= Kurt Treu =

Kurt Treu (15 September 1928 in Karja, Saare County, Estonia – 6 June 1991 in Vienna, Austria), was a German classical philologist. He was born the son of a German parson on the island Saaremaa, the largest island of Estonia. In 1940, because of World War II, the Treu family was forced to leave their homeland. Kurt Treu studied in a Gymnasium in Hohensalza. AS levels were studied by him after the war. He studied Classical philology at the University of Jena.

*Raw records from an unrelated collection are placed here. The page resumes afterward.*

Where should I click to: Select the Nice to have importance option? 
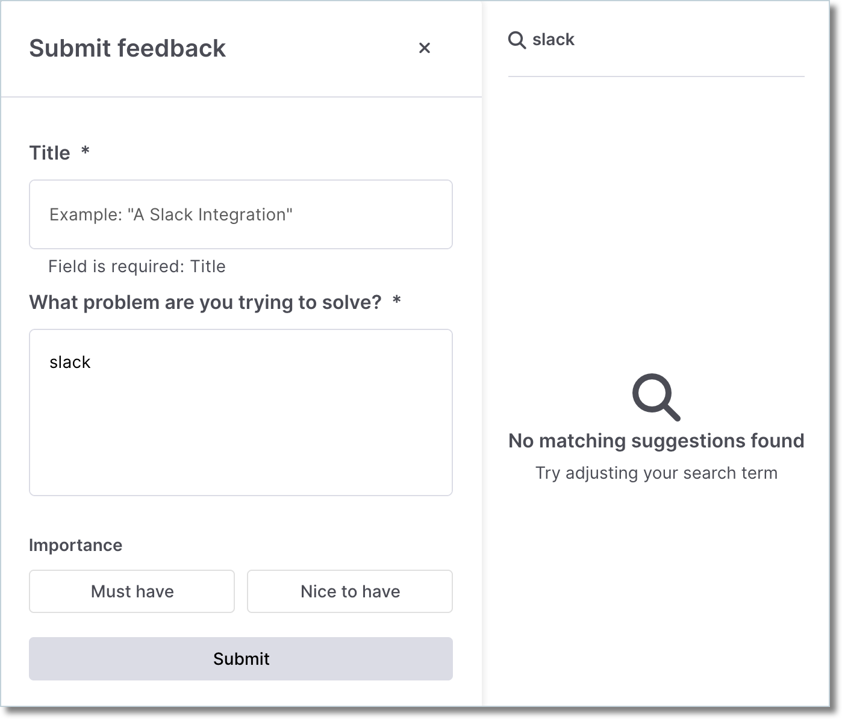coord(349,591)
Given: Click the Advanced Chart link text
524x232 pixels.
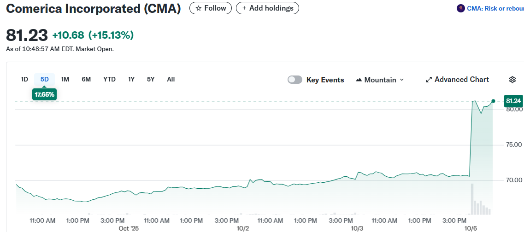Looking at the screenshot, I should [461, 80].
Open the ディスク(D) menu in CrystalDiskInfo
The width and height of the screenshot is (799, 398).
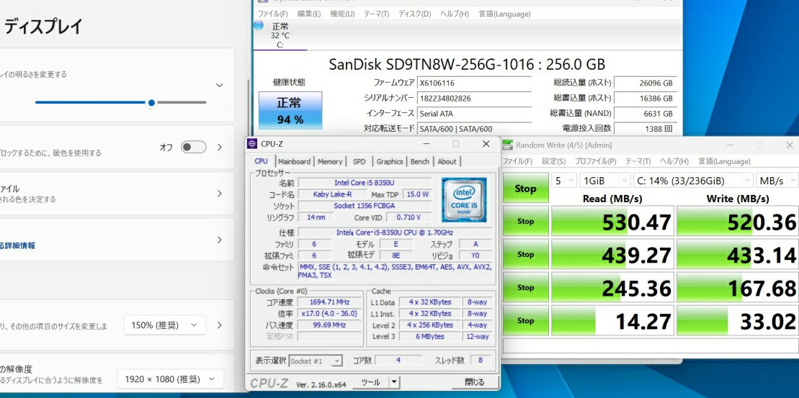(x=414, y=14)
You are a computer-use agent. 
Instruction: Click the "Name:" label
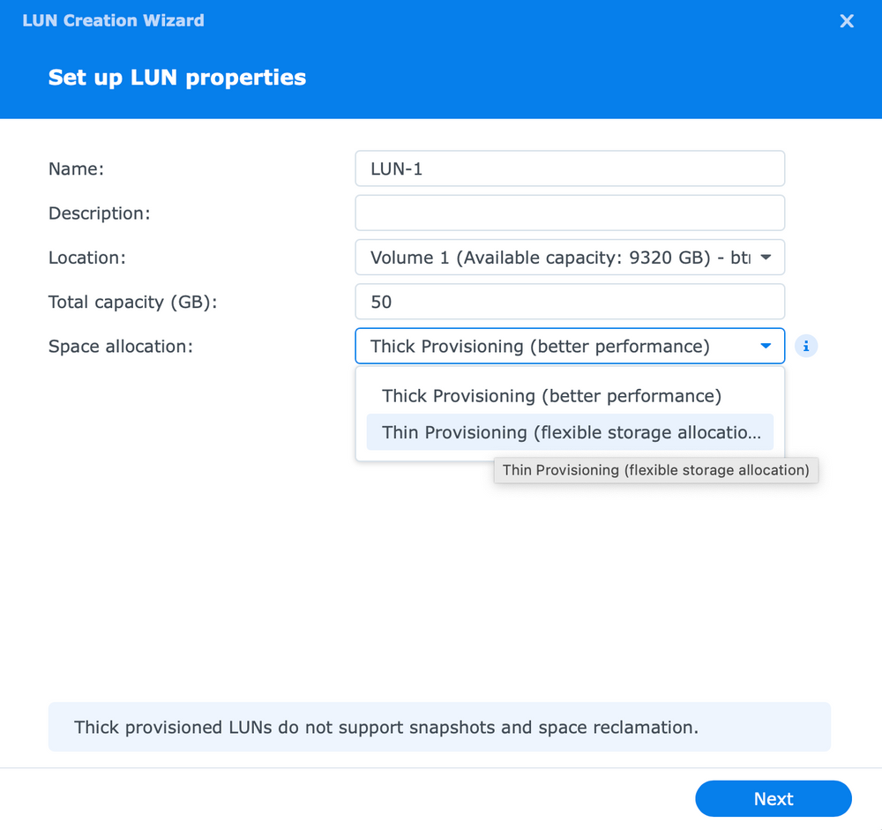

In 1963 he graduated from the Humboldt University of Berlin.

== Works ==
- Griechisch-koptische Bilinguen des Neuen Testaments, in Koptische Studien in der DDR, edited by the Institut für Byzantinistik (Halle, 1965), pp. 95-123.
- "Die griechischen Handschriften des Neuen Testaments in der UdSSR; eine systematische Auswertung des Texthandschriften in Leningrad, Moskau, Kiev, Odessa, Tbiblisi und Erevan" (1966)
- Neue Neutestamentliche Fragmente der Berliner Papyrussammlung, APF 18 (Berlin: 1966), pp. 23-38.
- Drei Berliner Papyri mit nomina sacra, Studia Patristica 10, T & U 30 (Berlin, 1970).